Every line holding the string "agent" should be copied from the listing.

**GIVEN DATA:**
--------------------------------------------------
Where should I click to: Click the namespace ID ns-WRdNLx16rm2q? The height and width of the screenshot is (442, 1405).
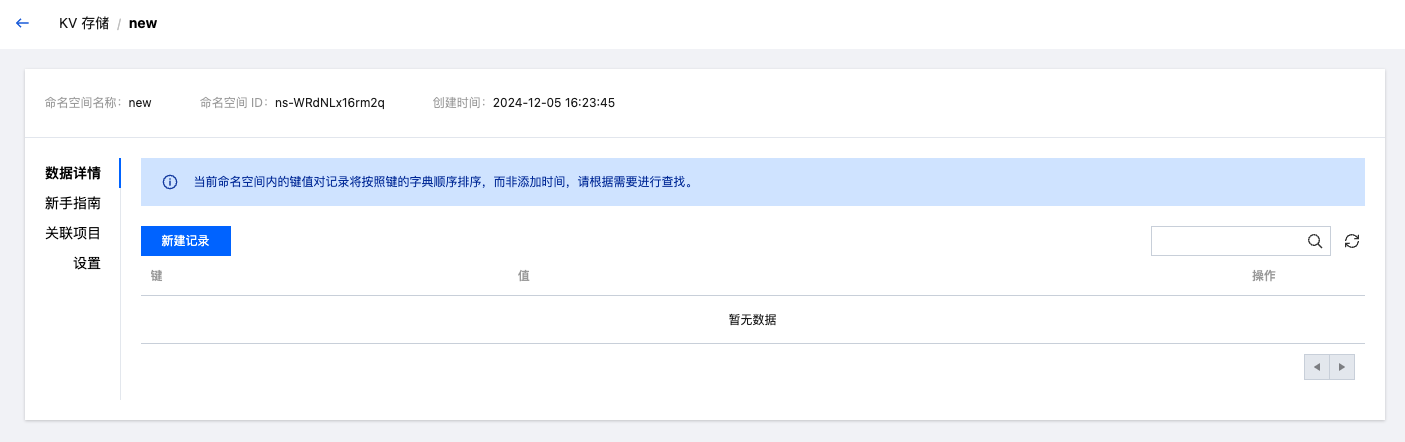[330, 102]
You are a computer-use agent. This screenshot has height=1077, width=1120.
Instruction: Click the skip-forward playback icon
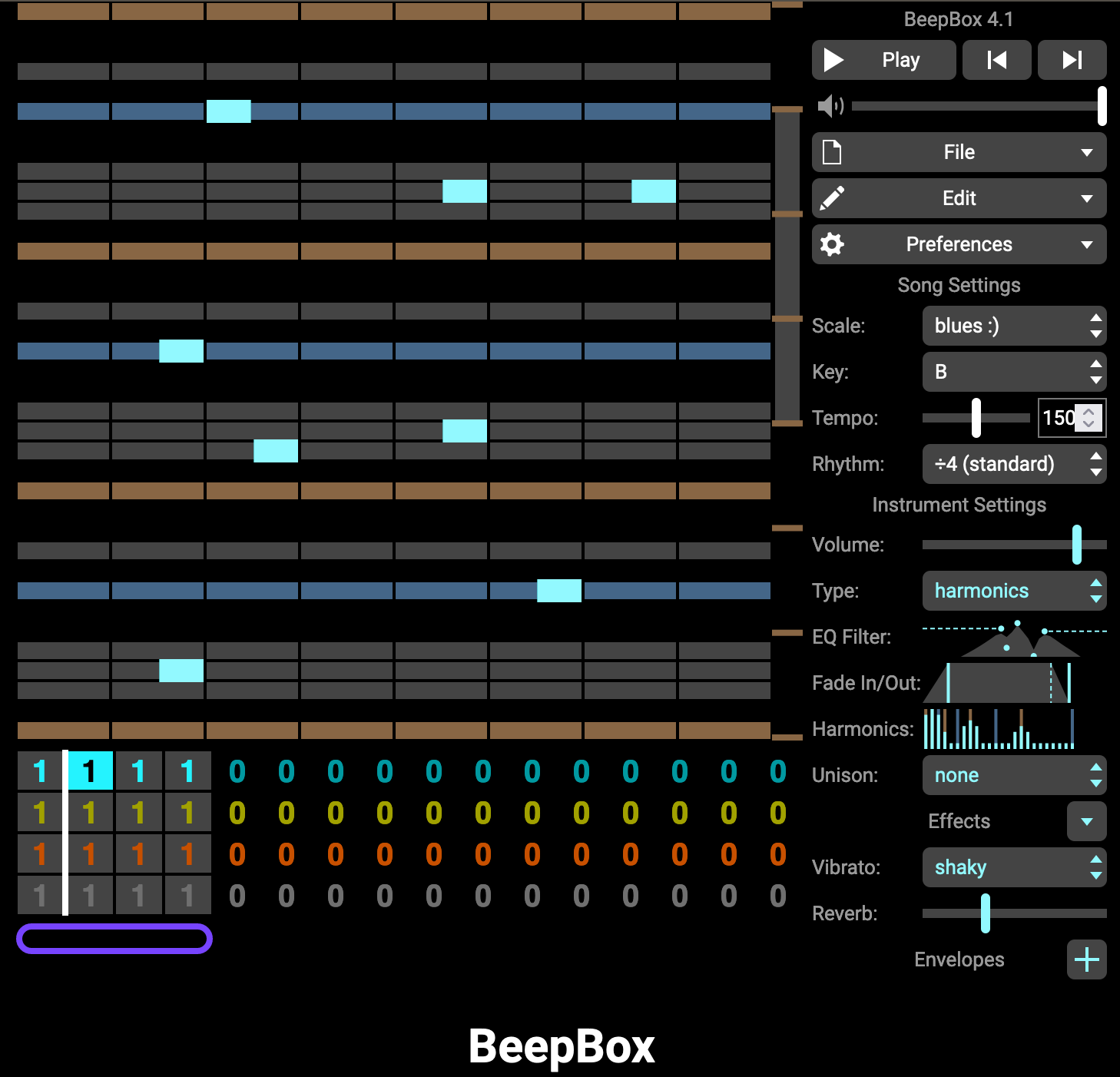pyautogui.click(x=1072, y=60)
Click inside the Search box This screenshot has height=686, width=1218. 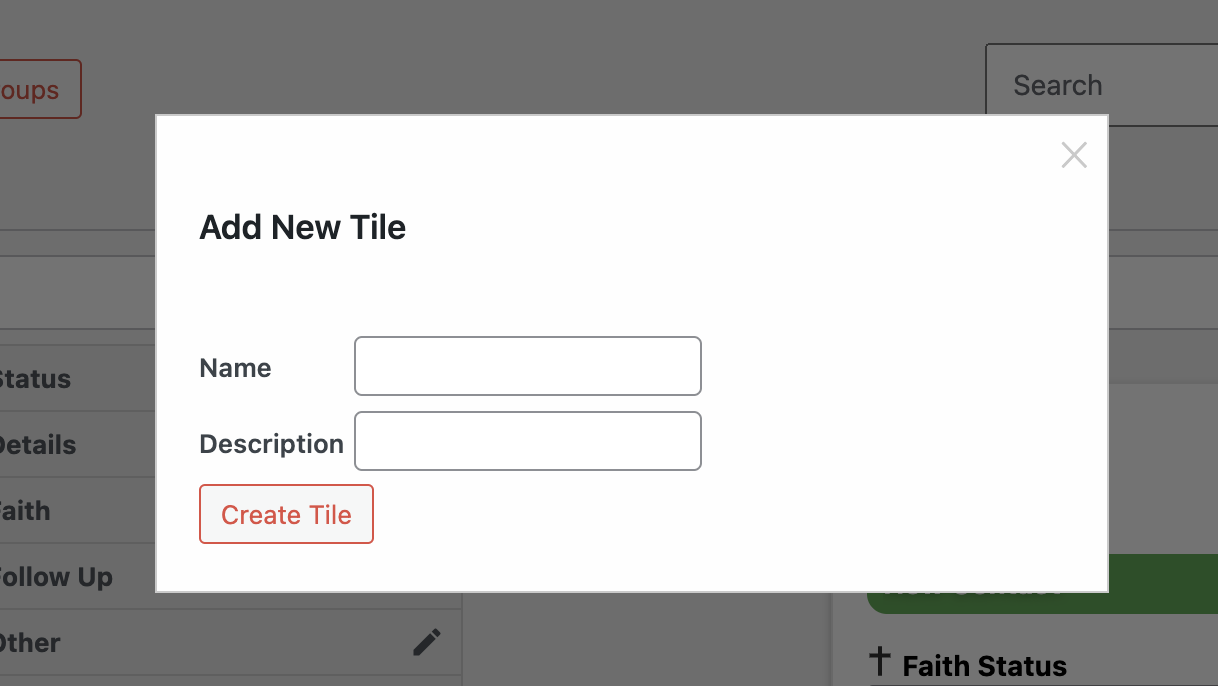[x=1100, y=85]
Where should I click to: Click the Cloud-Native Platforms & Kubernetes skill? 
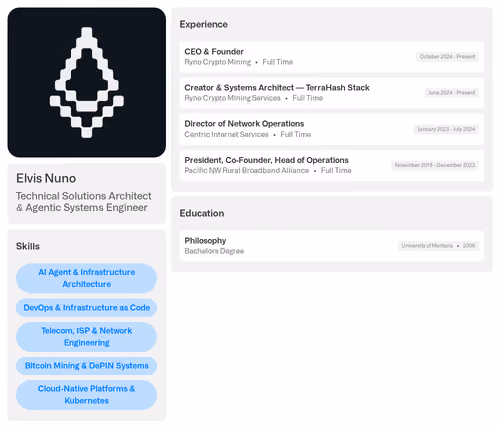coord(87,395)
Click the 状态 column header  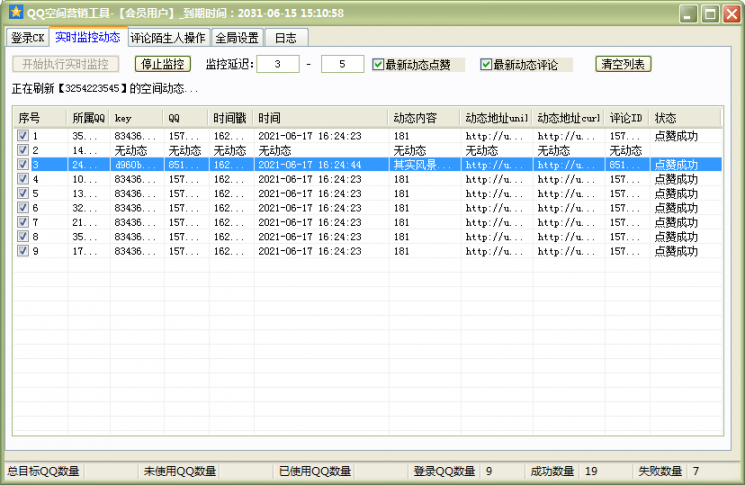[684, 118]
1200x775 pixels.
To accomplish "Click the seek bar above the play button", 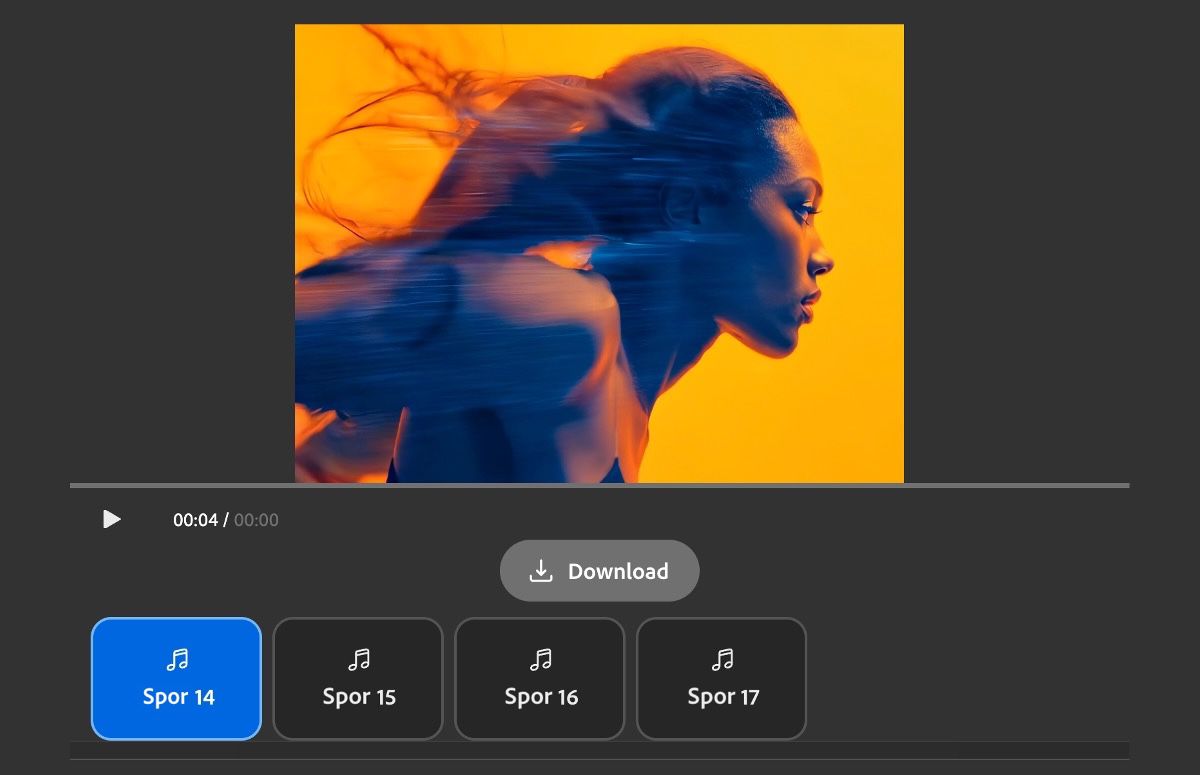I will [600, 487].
--------------------------------------------------
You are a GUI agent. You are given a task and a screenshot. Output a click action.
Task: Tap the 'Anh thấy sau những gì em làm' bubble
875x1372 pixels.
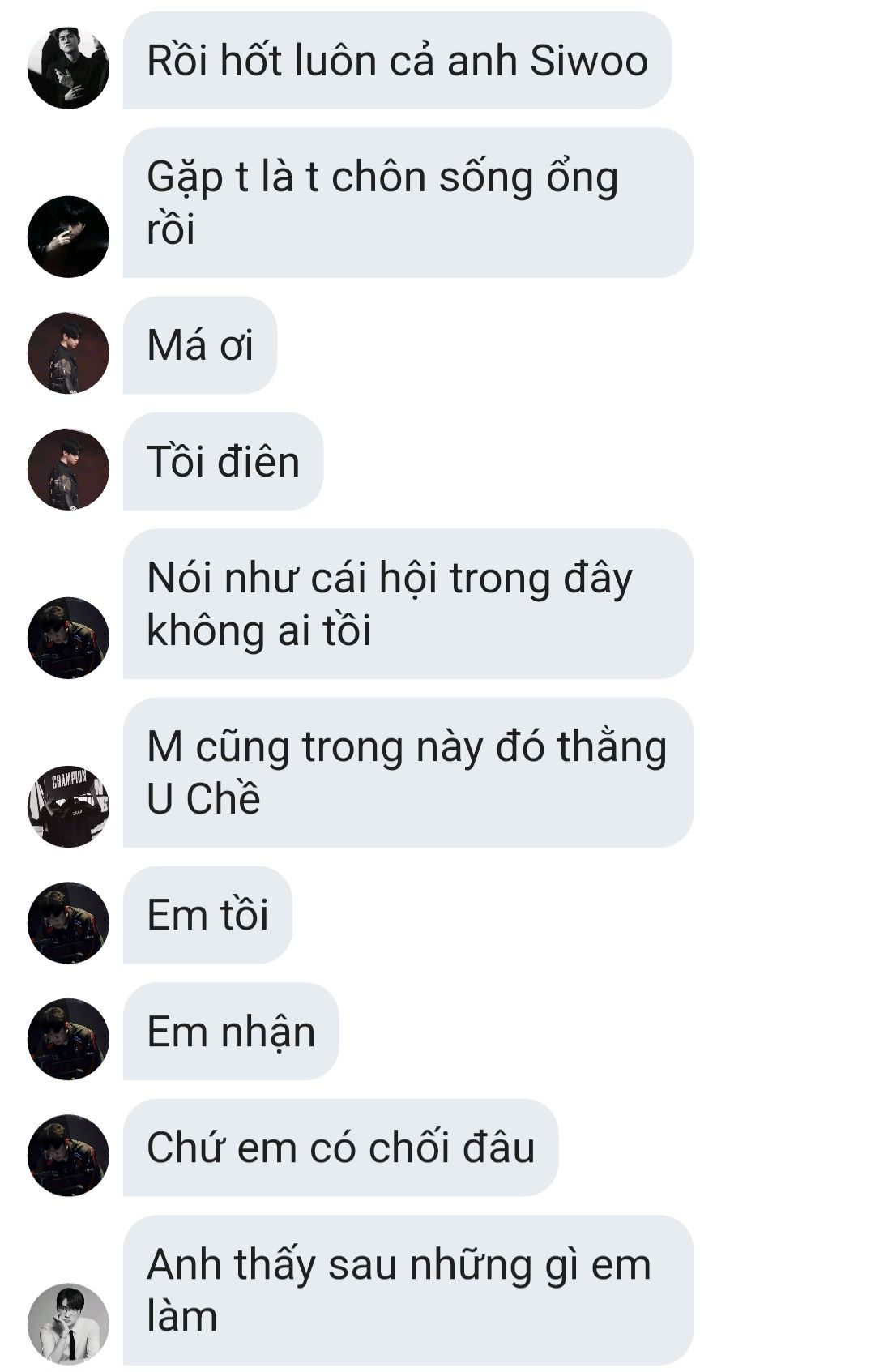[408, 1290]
--------------------------------------------------
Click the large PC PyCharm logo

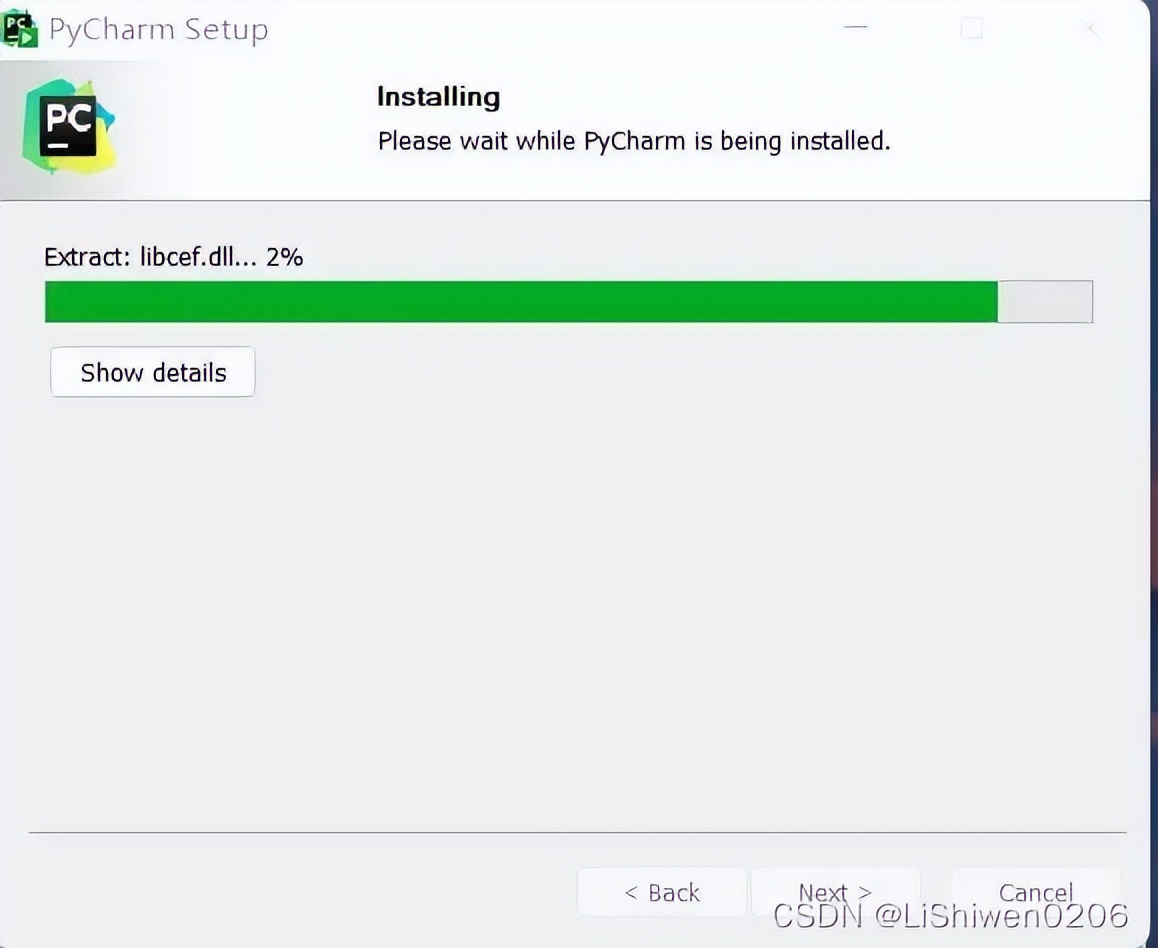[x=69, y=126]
--------------------------------------------------
**ANSWER AREA:**
You are a computer-use agent. This screenshot has height=1077, width=1120.
You are a GUI agent. You are given a task and a screenshot. Output a click action.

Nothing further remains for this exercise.